**PROBLEMS TO WORK ON**
1. Decide whether each statement below agrees with the StopGo text. For each, answer yes or no and quote the words of the text that decide it.
(a) StopGo can import sequences of PNG images.
(b) StopGo animations run at 8 frames per second by default.
(c) StopGo renders at HD 720 by default.
2. Extend the StopGo text, picking up right after its final sentence.

---------- STUDY TEXT ----------

StopGo doesn't care whether you've taken photos with its interface or not; you can also use StopGo to import an image sequence, play through it, and then export as a movie. Do this with the Import function in the File menu. Currently, only sequential JPEGs are supported, but support for more formats are forthcoming.

In this way, I have had users draw digital cells in Inkscape, import those cells into StopGo, and export the frames as a movie file. It's the long way around, but if StopGo can help people get over the learning curve of FFmpeg and successfully produce an animation all their own, then StopGo has accomplished its mission.

Playback

Click the Play button to start playback of your animation.

Rendering

Once your animation is finished, export your work with the Render selection from the File menu. By default, the frame rate of StopGo animation is 8 frames per second. That's a mere third of the industry standard of 24 fps, but it brings with it the distinct advantage of only having to produce, for example, 8 snapshots for one second of animation intead of 24 snapshots, or 480 for a minute instead of 1,440, a huge difference.

The more frames the smoother the action, though, so if you're working on something that you want to be as fluid as possible, use a higher frame rate.

The default resolution is HD 1080, with an option to use HD 720 for a smaller file size.

---------- ENTRIES PROVIDED ----------

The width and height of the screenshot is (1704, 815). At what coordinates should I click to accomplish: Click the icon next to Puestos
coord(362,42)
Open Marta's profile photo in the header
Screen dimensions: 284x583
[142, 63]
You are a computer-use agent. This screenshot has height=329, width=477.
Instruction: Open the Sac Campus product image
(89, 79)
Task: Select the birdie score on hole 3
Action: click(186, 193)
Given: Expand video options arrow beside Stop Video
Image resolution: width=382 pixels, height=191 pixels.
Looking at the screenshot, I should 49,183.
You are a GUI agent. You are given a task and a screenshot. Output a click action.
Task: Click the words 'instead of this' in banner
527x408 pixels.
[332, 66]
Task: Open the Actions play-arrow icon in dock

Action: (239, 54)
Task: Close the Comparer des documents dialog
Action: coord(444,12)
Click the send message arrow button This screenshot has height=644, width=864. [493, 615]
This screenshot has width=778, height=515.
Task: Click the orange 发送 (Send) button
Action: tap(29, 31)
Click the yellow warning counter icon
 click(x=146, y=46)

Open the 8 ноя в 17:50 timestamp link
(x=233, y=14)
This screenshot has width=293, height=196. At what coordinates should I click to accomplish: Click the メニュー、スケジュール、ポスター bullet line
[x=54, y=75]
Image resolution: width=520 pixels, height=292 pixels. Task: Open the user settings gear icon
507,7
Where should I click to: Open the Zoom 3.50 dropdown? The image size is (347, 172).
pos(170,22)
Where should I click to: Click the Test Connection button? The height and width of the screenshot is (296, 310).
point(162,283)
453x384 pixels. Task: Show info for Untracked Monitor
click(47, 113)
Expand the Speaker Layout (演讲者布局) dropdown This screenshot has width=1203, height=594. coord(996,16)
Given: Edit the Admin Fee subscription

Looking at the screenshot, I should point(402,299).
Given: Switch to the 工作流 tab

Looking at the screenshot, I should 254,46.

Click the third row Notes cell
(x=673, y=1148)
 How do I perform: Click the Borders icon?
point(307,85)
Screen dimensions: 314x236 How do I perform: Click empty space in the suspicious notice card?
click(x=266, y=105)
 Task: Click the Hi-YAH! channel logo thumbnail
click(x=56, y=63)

----------

**WRITTEN ANSWERS**
1.
(a) No: "Currently, only sequential JPEGs are supported"
(b) Yes: "By default, the frame rate of StopGo animation is 8 frames per second."
(c) No: "The default resolution is HD 1080, with an option to use HD 720 for a smaller file size."

2.
These export options can be set in the Preferences selection in the Edit menu, but if you're doing very advanced work then you might prefer to use StopGo only as the front end for your photos, doing a manual export of the frames. StopGo saves all images as image files in its project folder, so you're free to use ffmpeg from a shell to process your images outside of the StopGo interface.

Unless your project is very long, the render should happen quickly. Once finished, you'll have a .webm file on your desktop, suitable for posting to a video sharing site, your own website, or your mobile.

StopGo

StopGo is in use for animation every term at a number of local schools in Wellington, New Zealand. It's constantly improving and it's a project quite happy to receive contribution and improvement. It's written in Python, using mostly the wxWidgets framework and the VLC Python API. Its source code is hosted on notklaatu/stopgo .

Take some time out to watch some of the Lego, Clay, and cut-out student projects that have been created with StopGo, and then go make your own!